一方で、データそのものが間違っている、もしくは恣意的な場合も、正確な未来予測はできない。例えば、AIナウ研究所が発表した「Dirty Data, Bad Predictions: How Civil Rights Violations Impact Police Data, Predictive Policing Systems, and Justice」という論文では、米警察の予測型取締りシステムが、いかに「汚染データ」によって歪められているかがまとめられているという。
要約すれば、警察の偏見や点数稼ぎのために恣意的にでっちあげたデータ(人種・地域別の犯罪データや検挙例)などを学習した人工知能が、差別的な「汚染された予測結果」を生んでいるというものだ。

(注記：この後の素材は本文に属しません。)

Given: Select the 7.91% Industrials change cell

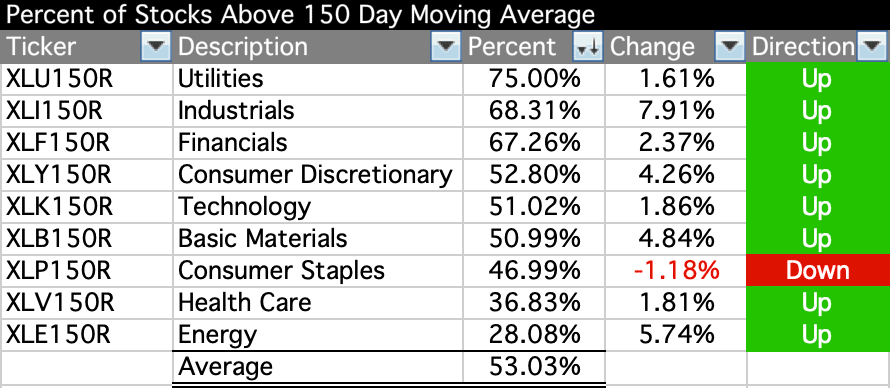Looking at the screenshot, I should pyautogui.click(x=676, y=111).
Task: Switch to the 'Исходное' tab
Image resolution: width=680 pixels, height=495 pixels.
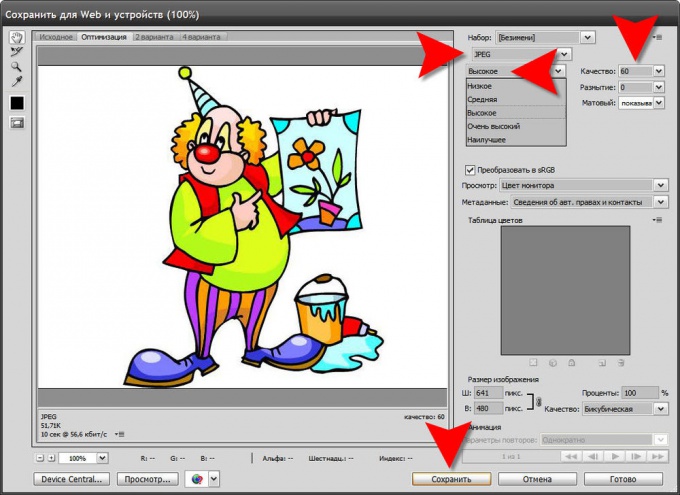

汚染データ問題は、未来予測が正確ではないという問題以上のリスクを孕む。それは、汚染された予測結果から「汚染された未来」が生まれてしまうといものだ。犯罪捜査の現場であれば、まったく罪のない人たちが“監視対象”となったり、実際に犯罪者として逮捕されてしまうケースにも繋がりかねない。
汚染データ、汚染された予測結果、そして汚染された未来のリスクは、私たちひとりひとりにも深く関係し始めている。金融ローンや教育、また就職といった我々の生活の細部にも、AIを使った未来予測もしくは信用評価ツールが用いられ始めているからだ。
何をもってヒト・モノ・コトの未来を判断する材料とするかというデータの選別、またそのデータが汚染されているか否かという問題は、今後、ビジネス面においても、また社会一般においてもシビアに問われていかなければならない。